Rewrite the lines from the one with "The width and height of the screenshot is (546, 495)." up to and including the one with "coord(346,122)", changing "dropdown menu" to "drop-down list" and leaving everything else as it is.

Records in a dataset
— Start —

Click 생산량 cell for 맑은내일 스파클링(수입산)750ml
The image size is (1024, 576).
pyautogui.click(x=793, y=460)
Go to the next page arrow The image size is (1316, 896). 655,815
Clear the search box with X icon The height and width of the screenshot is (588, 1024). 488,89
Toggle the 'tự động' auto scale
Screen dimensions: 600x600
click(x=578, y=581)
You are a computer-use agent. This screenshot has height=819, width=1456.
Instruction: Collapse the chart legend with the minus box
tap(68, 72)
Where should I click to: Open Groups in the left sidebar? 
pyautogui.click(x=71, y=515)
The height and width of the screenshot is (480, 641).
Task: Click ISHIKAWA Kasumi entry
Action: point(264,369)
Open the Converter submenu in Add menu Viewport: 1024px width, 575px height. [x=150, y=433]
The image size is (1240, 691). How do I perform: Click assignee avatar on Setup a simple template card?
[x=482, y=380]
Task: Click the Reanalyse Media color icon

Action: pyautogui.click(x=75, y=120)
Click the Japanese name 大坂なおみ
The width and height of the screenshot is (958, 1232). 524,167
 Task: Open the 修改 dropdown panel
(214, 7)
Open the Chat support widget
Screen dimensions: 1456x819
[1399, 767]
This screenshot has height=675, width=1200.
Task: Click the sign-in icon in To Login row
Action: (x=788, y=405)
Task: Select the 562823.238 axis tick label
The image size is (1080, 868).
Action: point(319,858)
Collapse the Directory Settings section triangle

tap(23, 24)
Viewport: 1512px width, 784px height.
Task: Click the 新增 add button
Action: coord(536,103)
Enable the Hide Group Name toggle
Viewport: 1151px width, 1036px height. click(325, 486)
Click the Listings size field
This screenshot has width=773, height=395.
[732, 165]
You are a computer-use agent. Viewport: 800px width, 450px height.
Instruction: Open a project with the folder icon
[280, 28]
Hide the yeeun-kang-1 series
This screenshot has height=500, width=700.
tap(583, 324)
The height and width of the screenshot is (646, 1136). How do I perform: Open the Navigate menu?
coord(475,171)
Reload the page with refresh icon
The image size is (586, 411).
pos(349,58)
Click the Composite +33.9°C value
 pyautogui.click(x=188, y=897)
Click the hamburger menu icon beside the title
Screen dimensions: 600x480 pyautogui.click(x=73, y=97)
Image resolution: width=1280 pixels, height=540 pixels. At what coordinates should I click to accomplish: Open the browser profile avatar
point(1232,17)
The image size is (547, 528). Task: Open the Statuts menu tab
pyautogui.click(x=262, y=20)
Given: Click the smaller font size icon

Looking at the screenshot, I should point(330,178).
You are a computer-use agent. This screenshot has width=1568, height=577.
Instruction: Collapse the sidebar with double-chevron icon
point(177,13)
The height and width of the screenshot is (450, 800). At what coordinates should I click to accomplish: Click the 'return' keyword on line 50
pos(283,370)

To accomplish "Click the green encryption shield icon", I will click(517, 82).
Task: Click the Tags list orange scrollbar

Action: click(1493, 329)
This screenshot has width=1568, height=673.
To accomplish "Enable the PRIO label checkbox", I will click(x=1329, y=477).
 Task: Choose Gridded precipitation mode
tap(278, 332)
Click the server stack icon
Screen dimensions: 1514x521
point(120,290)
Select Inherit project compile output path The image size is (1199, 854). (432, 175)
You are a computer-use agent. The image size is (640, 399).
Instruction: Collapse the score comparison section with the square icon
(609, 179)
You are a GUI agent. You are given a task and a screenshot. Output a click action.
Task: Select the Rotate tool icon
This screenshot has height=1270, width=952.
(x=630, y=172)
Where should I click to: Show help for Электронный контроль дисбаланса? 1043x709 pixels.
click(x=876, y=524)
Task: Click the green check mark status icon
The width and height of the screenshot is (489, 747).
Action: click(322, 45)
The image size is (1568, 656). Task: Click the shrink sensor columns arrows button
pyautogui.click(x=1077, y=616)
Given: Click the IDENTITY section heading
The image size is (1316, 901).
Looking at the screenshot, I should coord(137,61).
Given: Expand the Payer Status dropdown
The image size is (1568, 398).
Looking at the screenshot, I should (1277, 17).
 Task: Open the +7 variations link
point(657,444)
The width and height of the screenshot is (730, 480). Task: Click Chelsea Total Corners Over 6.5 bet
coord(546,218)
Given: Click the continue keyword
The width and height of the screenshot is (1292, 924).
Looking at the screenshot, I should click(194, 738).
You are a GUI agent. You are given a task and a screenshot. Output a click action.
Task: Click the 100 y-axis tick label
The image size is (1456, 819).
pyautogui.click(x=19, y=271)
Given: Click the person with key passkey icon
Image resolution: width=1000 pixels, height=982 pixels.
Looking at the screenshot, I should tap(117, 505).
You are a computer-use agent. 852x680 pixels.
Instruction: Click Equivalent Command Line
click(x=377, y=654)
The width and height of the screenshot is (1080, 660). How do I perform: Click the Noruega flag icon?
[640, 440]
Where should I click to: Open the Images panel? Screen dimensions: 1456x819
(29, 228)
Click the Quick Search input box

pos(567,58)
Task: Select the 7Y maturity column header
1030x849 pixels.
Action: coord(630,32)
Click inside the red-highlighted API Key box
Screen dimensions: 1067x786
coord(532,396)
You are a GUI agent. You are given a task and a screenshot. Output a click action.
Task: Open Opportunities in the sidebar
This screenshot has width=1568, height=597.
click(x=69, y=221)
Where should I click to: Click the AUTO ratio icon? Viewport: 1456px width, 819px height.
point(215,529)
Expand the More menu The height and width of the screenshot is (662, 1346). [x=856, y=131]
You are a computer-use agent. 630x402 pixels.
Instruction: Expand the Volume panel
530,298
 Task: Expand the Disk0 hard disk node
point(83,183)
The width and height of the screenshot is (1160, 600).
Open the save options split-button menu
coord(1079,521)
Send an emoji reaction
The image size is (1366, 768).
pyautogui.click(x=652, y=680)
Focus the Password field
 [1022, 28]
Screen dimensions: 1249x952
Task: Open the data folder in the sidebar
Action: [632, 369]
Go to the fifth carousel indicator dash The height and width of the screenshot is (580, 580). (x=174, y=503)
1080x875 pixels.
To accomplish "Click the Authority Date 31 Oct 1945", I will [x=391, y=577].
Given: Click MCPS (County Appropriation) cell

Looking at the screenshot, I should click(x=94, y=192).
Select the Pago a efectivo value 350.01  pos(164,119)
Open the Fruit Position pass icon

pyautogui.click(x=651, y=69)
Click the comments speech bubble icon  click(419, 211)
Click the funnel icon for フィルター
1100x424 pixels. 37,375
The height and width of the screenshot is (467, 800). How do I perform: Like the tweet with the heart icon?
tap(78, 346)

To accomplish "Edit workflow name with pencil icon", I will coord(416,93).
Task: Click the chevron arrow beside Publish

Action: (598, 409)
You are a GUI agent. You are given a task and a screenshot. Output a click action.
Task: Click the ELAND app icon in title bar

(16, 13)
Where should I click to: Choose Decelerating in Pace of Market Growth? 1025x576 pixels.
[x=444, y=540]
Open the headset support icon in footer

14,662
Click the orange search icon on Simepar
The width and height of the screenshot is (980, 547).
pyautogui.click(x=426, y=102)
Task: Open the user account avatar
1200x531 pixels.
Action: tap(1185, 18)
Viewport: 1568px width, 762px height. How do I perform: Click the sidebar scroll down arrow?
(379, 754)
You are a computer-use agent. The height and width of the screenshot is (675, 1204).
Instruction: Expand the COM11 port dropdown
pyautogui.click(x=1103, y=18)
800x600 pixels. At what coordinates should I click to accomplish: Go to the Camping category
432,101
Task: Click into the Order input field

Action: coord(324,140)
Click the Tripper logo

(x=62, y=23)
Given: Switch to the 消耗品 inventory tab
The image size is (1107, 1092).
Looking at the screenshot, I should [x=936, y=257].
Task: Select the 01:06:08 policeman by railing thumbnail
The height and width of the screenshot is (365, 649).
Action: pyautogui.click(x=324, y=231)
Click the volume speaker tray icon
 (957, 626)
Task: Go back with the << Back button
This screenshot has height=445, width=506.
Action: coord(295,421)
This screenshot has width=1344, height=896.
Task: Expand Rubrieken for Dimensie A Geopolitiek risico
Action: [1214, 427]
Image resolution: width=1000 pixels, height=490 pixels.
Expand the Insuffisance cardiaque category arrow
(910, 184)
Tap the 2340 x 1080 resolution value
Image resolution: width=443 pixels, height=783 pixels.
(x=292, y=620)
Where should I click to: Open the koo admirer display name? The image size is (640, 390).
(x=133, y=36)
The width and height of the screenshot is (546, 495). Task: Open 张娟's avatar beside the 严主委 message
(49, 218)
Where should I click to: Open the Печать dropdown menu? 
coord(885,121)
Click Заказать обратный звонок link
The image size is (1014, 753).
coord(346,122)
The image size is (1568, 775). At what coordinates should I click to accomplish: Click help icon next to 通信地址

— End —

> **OUTPUT OF THE EXERCISE**
The width and height of the screenshot is (546, 495). Task: Open 张娟's avatar beside the 严主委 message
(49, 218)
Where should I click to: Open the Печать drop-down list? 
coord(885,121)
Click Заказать обратный звонок link
The image size is (1014, 753).
coord(346,122)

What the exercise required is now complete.